If Sally received $600 monthly from Social Security in 2023, then in 2024 she will receive $618 per month. The Medicare Hold Harmless Provision ensures that the Part B premium will not increase more than the 3% COLA.

Please note these figures are for demonstration purposes only and your personal benefits may differ.

Other Ways to Save On Medicare

Even with the COLA, Medicare premiums can still be expensive. If you need assistance with out-of-pocket expenses, there are several ways to save on Medicare.
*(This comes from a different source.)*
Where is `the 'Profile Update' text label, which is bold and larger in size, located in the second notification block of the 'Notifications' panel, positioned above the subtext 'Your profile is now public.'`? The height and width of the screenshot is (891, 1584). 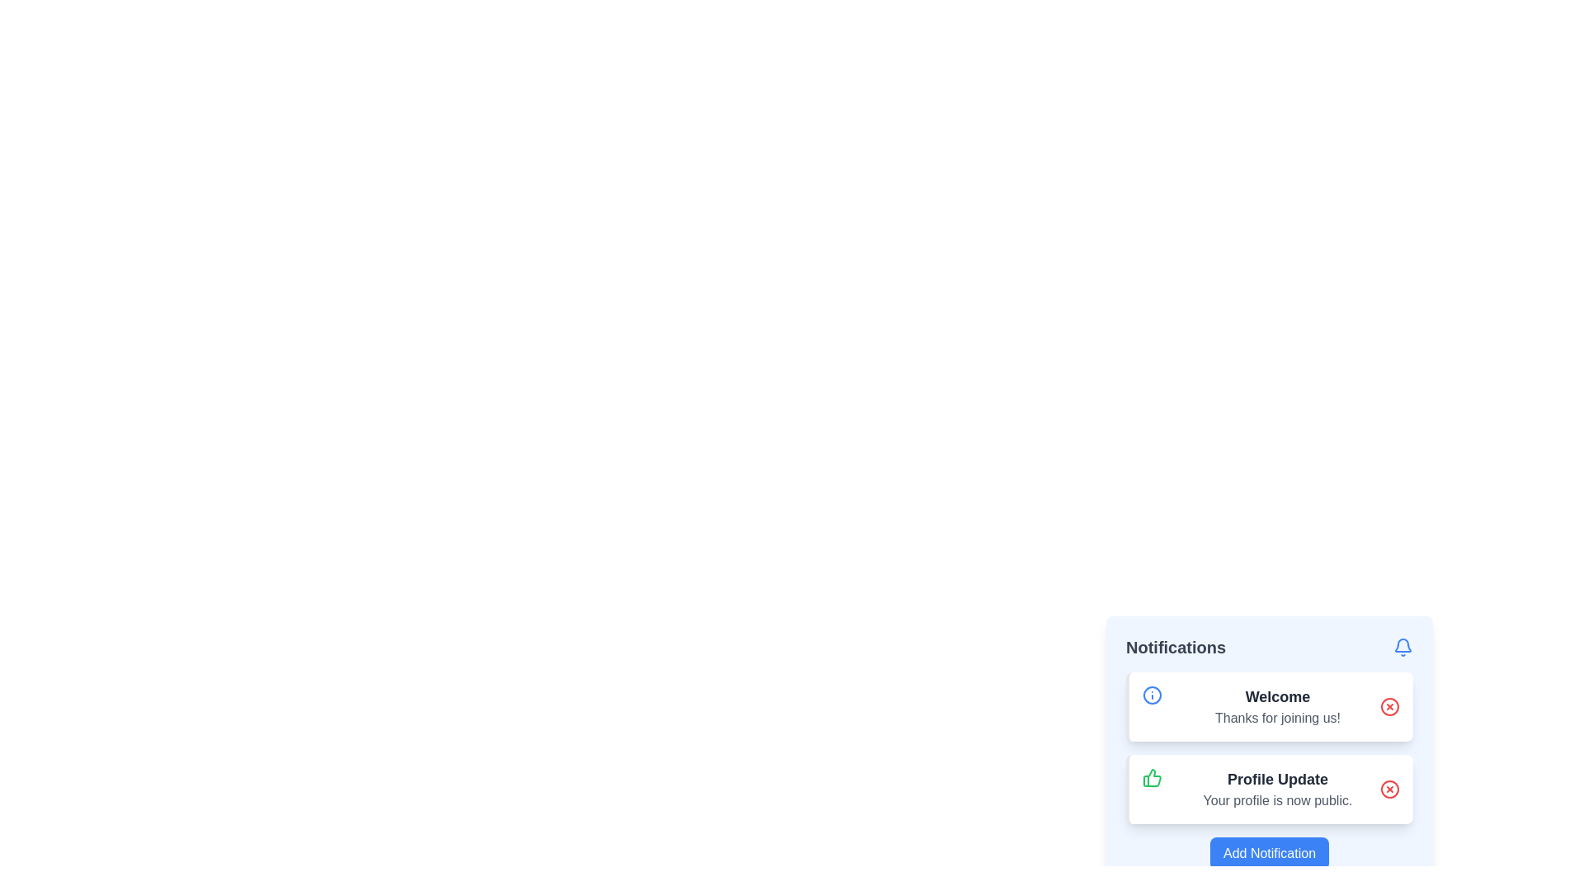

  • Medicare Savings Programs: These are state-run programs that help cover premiums, deductibles, and coinsurance. Eligibility for a Medicare Savings Program is based on income and financial resources.
  • Medicaid Dual Eligibility: For beneficiaries who have both Medicaid and Medicare, enrolling in a Medicare Advantage Dual-Eligible Special Needs Program can streamline benefits coordination.
  • Medicare Extra Help: For beneficiaries with limited income and resources, Medicare Extra Help pays for some of the Medicare Part D costs. The Part D premium and deductible is covered. Some people qualify automatically for Extra Help, while others need to apply.

Putting It All Together

The Medicare Hold Harmless Provision protects beneficiaries by ensuring that Part B premium increases cannot exceed their Social Security cost-of-living adjustment (COLA), preventing reductions in monthly Social Security payments. This provision mainly helps low-income retirees whose premiums are deducted directly from their Social Security benefits. However, it does not apply to new enrollees, high-income beneficiaries paying IRMAA, or those whose premiums are paid by Medicaid.